The Burger Fuel staff told me that I did not need to worry about the customer contract tracing form. There was still no attempt to control the social distancing outside the shop. (you would have thought that they would have learnt from the previous days bad publicity; or is it a case of all publicity is good publicity)
In the supermarket this morning people were so close that one almost walked into the back of my wife.
Joggers make no effort to get out of the way and will just about run over the top of you. (perhaps the blood is too busy flowing to their legs instead of their brains)
Some old people just don't seem to care. They almost have an attitude that they are so old now that they have to die of something. (Selfishly ignoring the fact that they could spread it to someone with their whole life ahead of them)
When you challenge people gathered too close talking to each other on the street, they just laugh at you!
This is great pity because I would not be surprised if the virus takes off again and penalise all those who have made a really sincere effort.
I think that the government would have been wiser keeping the screws on for at least 2 or 3 more weeks. The moans and complaints would be forgotten quickly, whereas if we have a significant relapse the government will be never forgiven.
Spot on!
It started last Friday; the roads in the distance were noticeably busier as people used the excuse of 'getting ready at work' and it has just escalated since then.
I ventured out to Countdown yesterday, and it would have been hard to pick it from any other Wednesday of the past.
Disappointing, on all fronts.
Or maybe a lot of people have realized that Coronavirus is no way near the threat the Government whipped it up to be. Research from around the world is showing that Coronavirus has a death rate no more than the seasonal flu if not less. They are laughing at you for good reason.
Maybe we will go into lockdown again but that will be based on fear and not science. There are worse things that death and living in fear is one of them. Let go of the fear and live your life.
Nice top 5-7 there, good amusement.. here's my own link take for the lucky few countries, NOT subjected for 'capital outflow for RE investment=people movement': (personally I would add Antartica & the Moon)
https://www.stuff.co.nz/travel/news/121352011/coronavirus-the-countries…
I like this guy. Too many people are milking the crisis. It will go away, or be managed and mitigated. I suspect the latter, herd immunity, effective treatments, behaving as we do when the flu’s around. A vaccine would be great, but it’s not a given. And just remember we’ve had a wave of new diseases over the past century, several in the last 40 years. So there will be another one... time to stock up on PPE!

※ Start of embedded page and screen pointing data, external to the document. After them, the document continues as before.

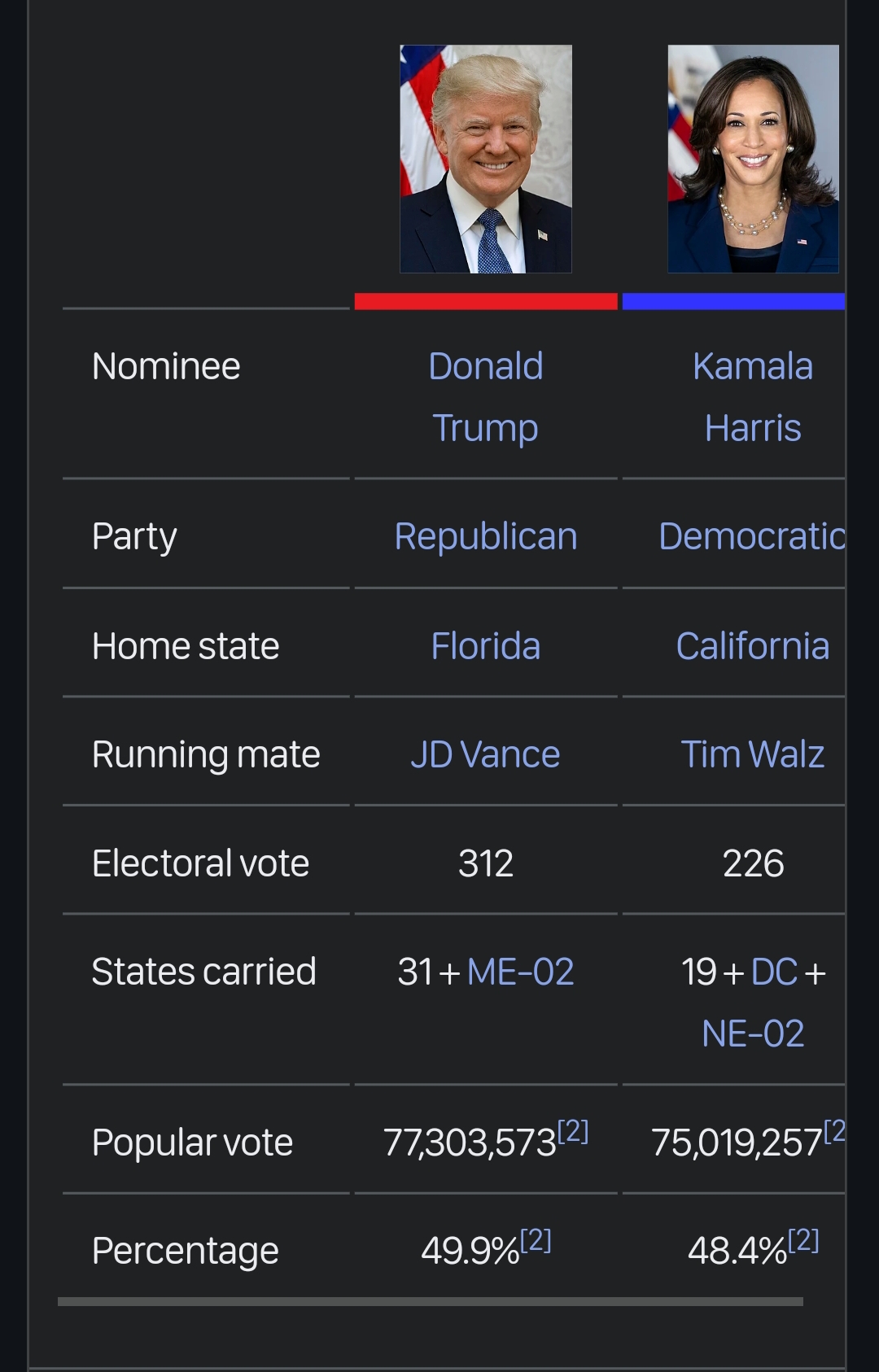
Task: Open the Kamala Harris nominee link
Action: pos(753,397)
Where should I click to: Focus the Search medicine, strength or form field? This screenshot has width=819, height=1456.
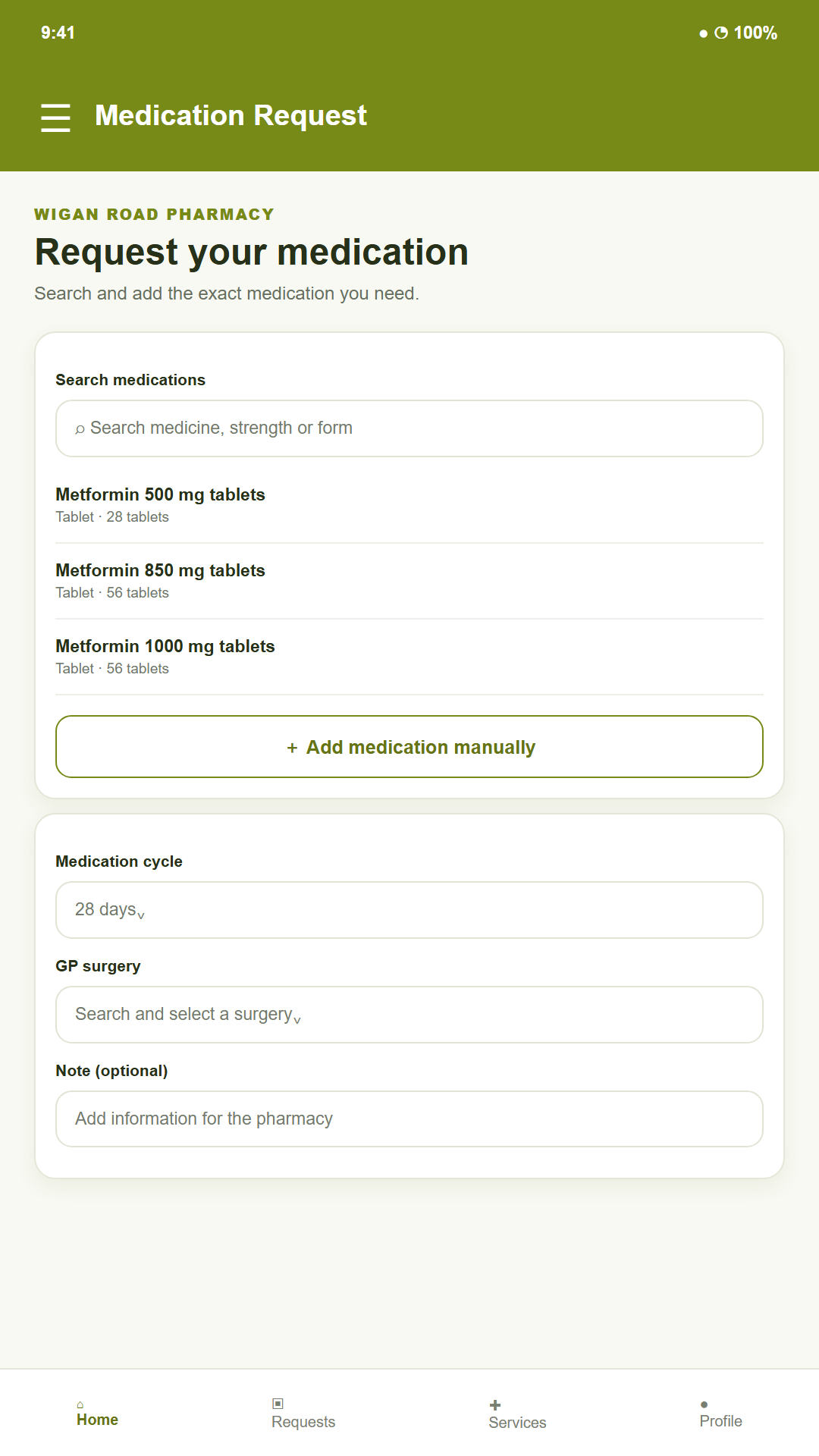(410, 428)
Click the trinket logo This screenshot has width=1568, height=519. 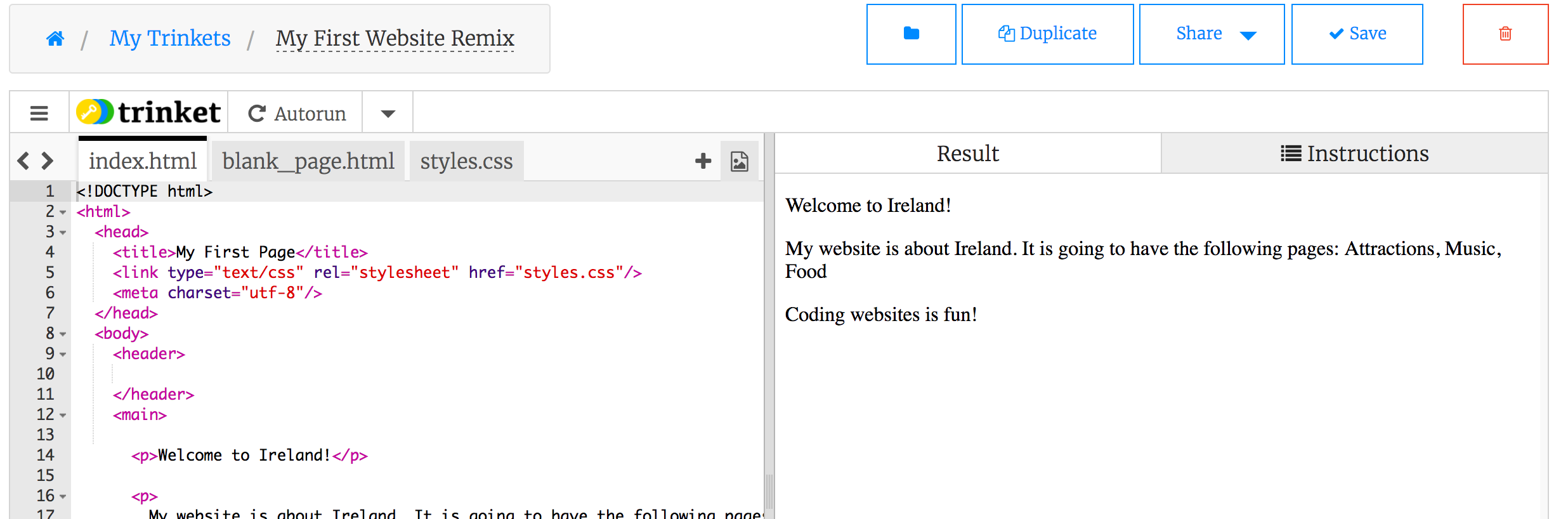148,113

"And his second reason, I think, highlights one of many significant challenges ahead".
Nope, less people is a blessing, in EVERY way.
And I've posted hereabouts, often enough, that human labour is outgunned by fossil energy 99:1 - why worry about a slight reduction in the 1?
The biggest knock-on is in what's happening to oil. The lack of capacitance in that system, is going to have some very interesting consequences.